Direction:
Present the lines of the entries below as a numbered list, skipping any blank lines and leaving out the pictures.

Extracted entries
——

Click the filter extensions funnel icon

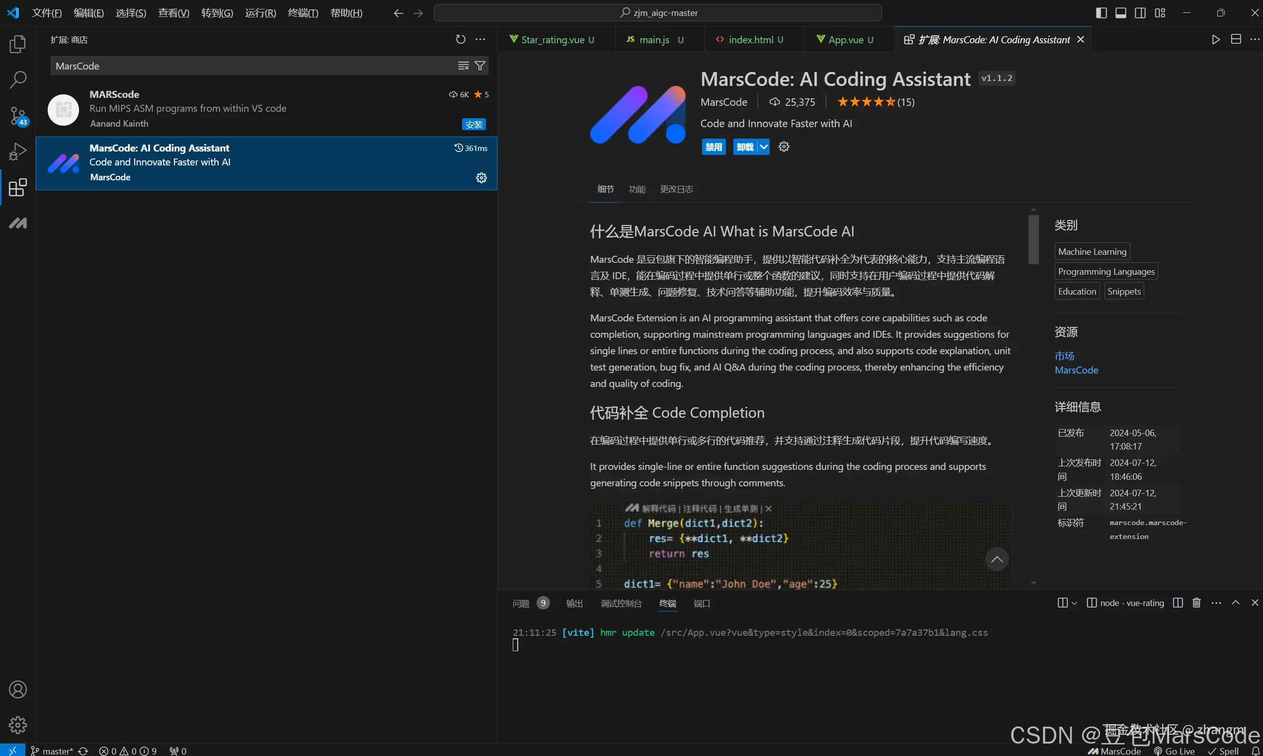tap(479, 66)
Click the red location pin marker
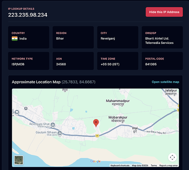 click(x=96, y=123)
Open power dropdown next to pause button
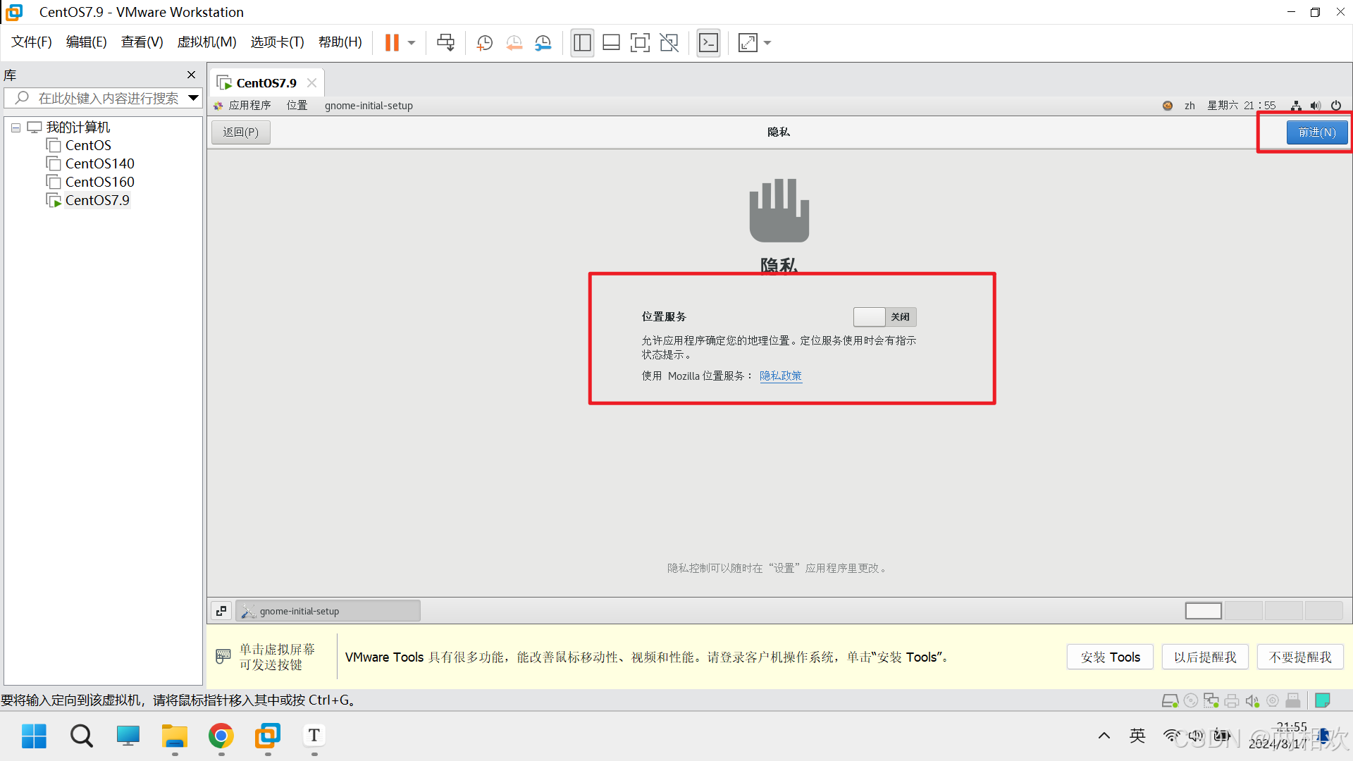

——

Task answer:
1. Click the filter extensions funnel icon
2. tap(479, 66)
3. Click the red location pin marker
4.  click(x=96, y=123)
5. Open power dropdown next to pause button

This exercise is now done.